I had prepared another column to kick off my new blog, but learned that Shirley Temple had passed on last evening. The news hit me hard because every second I’ve been on the planet, I’ve been sharing it with Shirley Temple. Shirley Temple was a given, and now she’s not.

For anyone around my age (whatever that may be), Shirley Temple is half moppet and half cliché. My generation knows what an icon she was during the Depression. The generation behind mine is vaguely aware that once there was a child star named Shirley Temple. The generation after that hasn’t a clue what power the letters S-H-I-R-L-E-Y T-E-M-P-L-E wielded on a theater marquee from 1934 through 1938. This knee-high kid, around three-feet tall at her most popular, made tens of millions for 20th Century Fox and became the first personality, real or imagined, to have her likeness and adorable little self spun off into all manner of product, from the highly profitable Shirley Temple Doll to paper dolls to coloring books, magazines, writing tablets, record albums, and more. Whatever Shirley Temple was selling, people lined up to buy.
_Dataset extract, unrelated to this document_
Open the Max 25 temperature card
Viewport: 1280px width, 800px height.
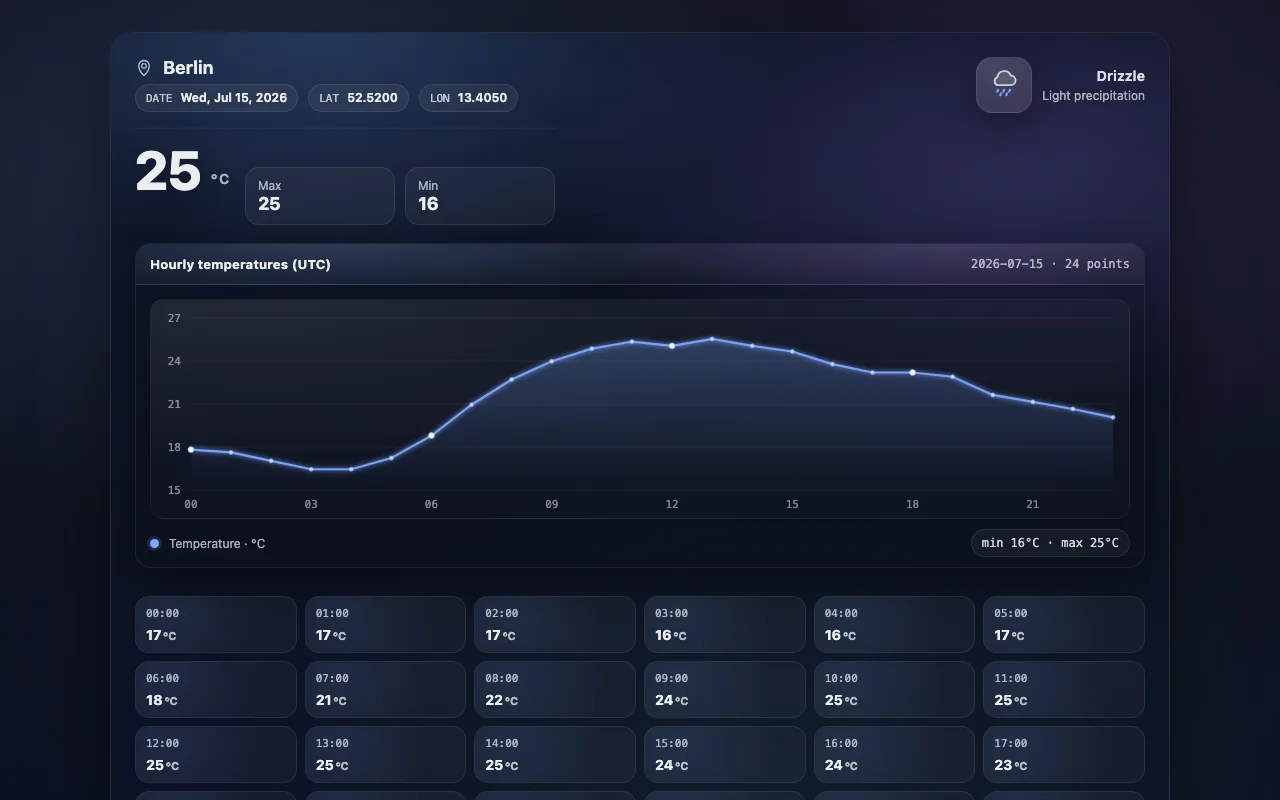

Then came this unwelcome thing called adolescence. As Shirley neared it, she started to grow and the cute factor reduced from a million to about, well, zero. I guess audiences experienced letdown that she dared be biological, and then betrayal that Fox continued to wardrobe this suddenly gangly 11 year old in little-girl dresses and force her to affect the time-tested pout and delivery. Boy, it must have been awkward for the masses, for Fox, and for Shirley and her mother, to spend years beating back the fame monster—and then to be dismissed by Fox and on the outside, hearing nothing but crickets.

Unexpectedly, puberty was kind to Shirley. Very kind. She re-emerged working for Selznick in 1944, and then made pictures here and there through the 1940s and became a hottie, which produced a new paradox: Wouldn’t any guy be a dirty old man for thinking the recent-moppet sexy?

With nothing left to prove in pictures and caught as she was in that purgatory of grown-up child star, she walked away from Hollywood at 21 and aspired to matrimony and motherhood. What a life she went on to live! In 1972 she experienced breast cancer and moved right past it, saying, “I have much more to accomplish before I am through.” She justified that pronouncement by becoming U.S. Ambassador to Ghana and then U.S. Chief of Protocol. She wrote her autobiography, Child Star, in 1988 and earned a SAG Life Achievement Award in 2006.

My own brush with Shirley Temple came in 1989 when I requested an autograph by mail. She was at that time akin to the Soup Nazi of autographs. If you followed certain protocol and sent a still photo and return envelope, you stood a reasonable chance to get something back. I did, and I did, a bold signature on a still of tiny moppet Shirley riding the shoulders of Carole Lombard. Shirley Temple Black read the signature, along with the year. When I first held it in my hands I could feel the weight of history, of greatness, but then I went back to taking Shirley Temple for granted, secure I guess in the knowledge she would always be around. After all, wasn’t she just a child star, so really, how old could she be? Well, old enough, I guess, because now she’s moved on, and we are left to reflect on a titan of the Twentieth Century. In fact, the littlest titan of all.